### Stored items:
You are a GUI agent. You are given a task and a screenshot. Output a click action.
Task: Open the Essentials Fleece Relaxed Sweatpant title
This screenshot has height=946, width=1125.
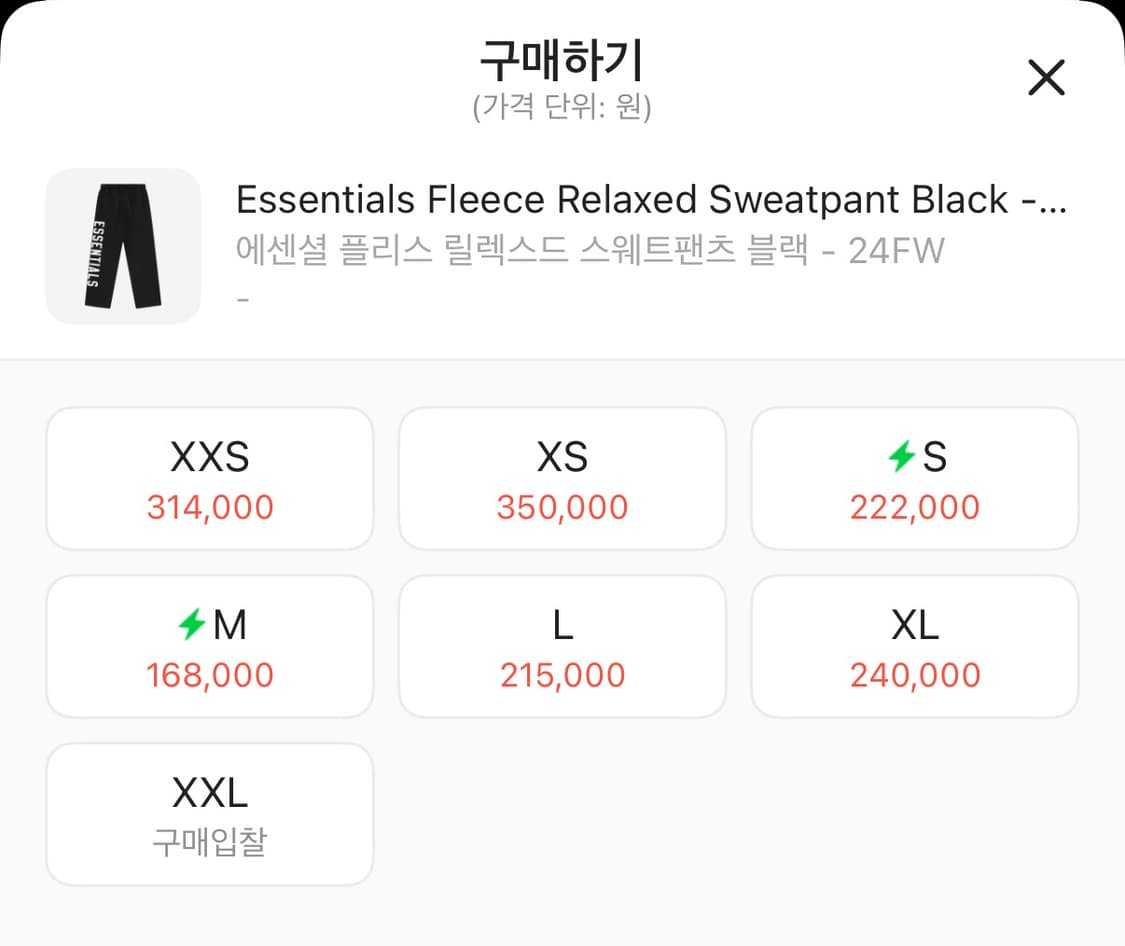tap(651, 200)
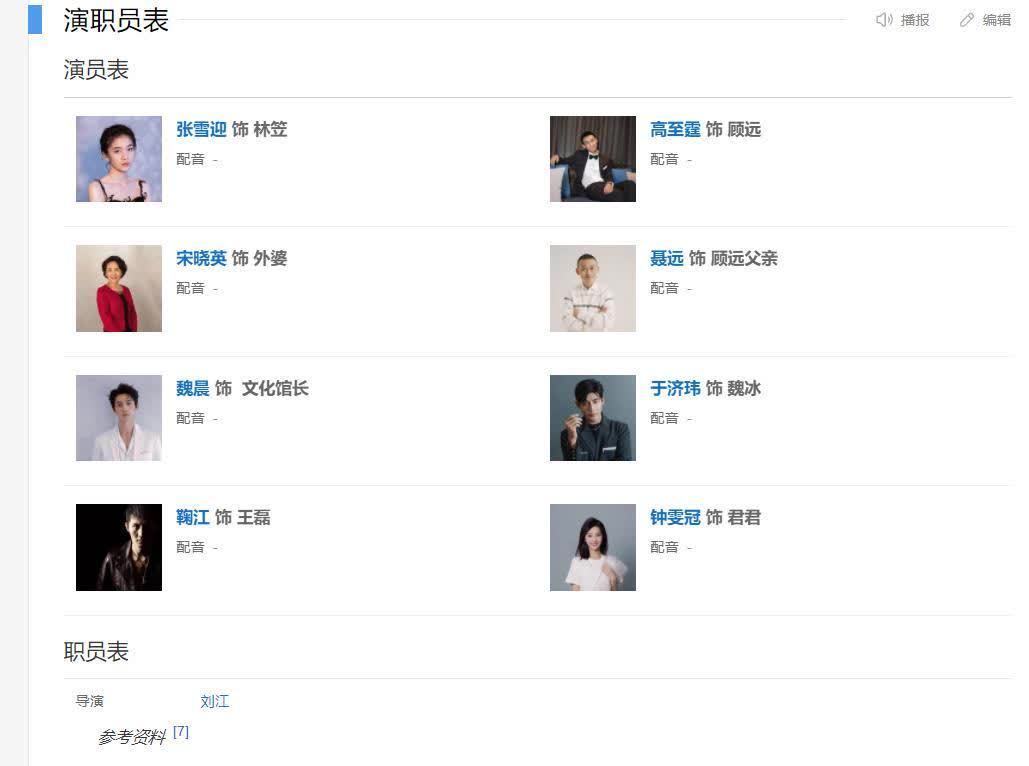Open actor link 鞠江
This screenshot has height=766, width=1029.
tap(193, 518)
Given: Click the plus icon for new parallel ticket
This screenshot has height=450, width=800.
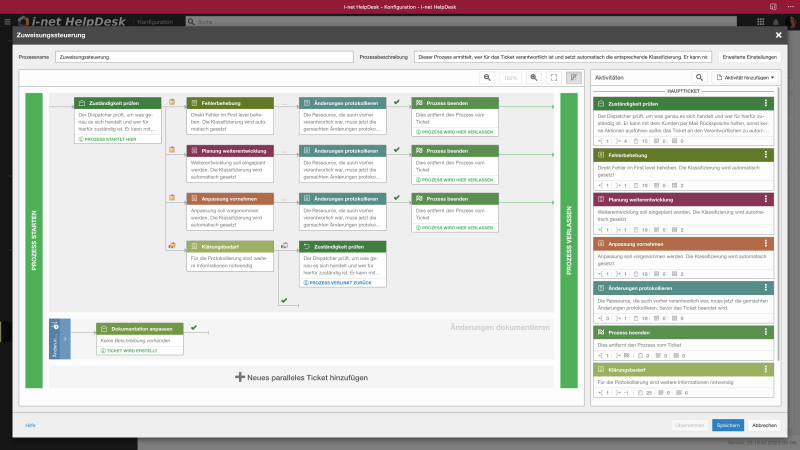Looking at the screenshot, I should (x=240, y=376).
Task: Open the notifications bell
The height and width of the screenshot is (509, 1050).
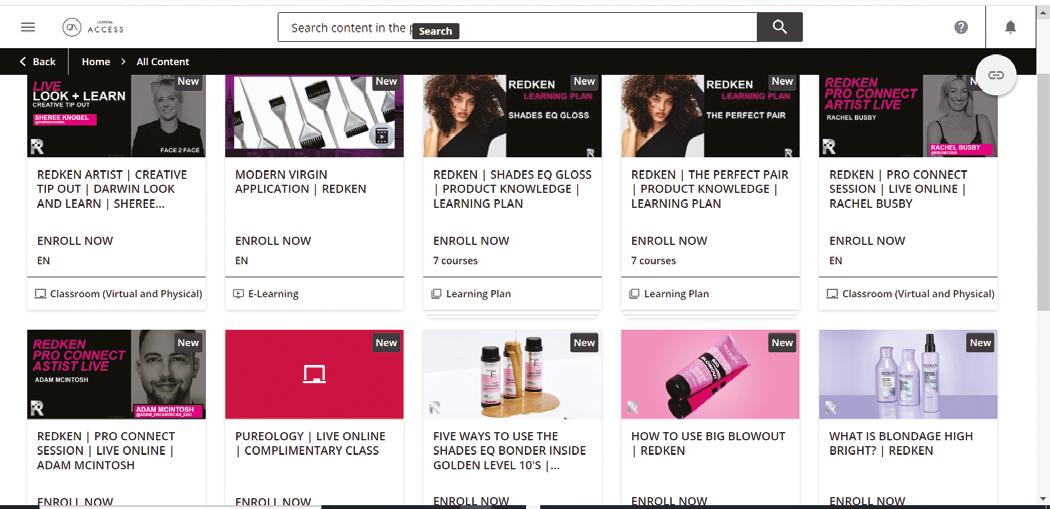Action: click(1010, 27)
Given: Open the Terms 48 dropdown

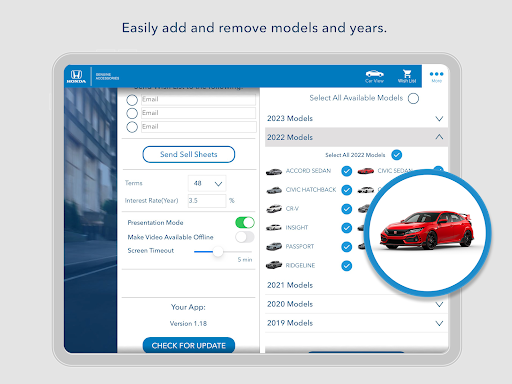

### Work request:
Excluding pictures, print all lines above exactly.

### Answer to this task:
You are a GUI agent. You are given a task and a screenshot. Output a click action.
Task: Open the Essentials Fleece Relaxed Sweatpant title
This screenshot has height=946, width=1125.
tap(651, 200)
Open actor link 鞠江
This screenshot has height=766, width=1029.
tap(193, 518)
Given: Click the plus icon for new parallel ticket
This screenshot has height=450, width=800.
Looking at the screenshot, I should (x=240, y=376).
Task: Open the notifications bell
The height and width of the screenshot is (509, 1050).
Action: click(1010, 27)
Given: Open the Terms 48 dropdown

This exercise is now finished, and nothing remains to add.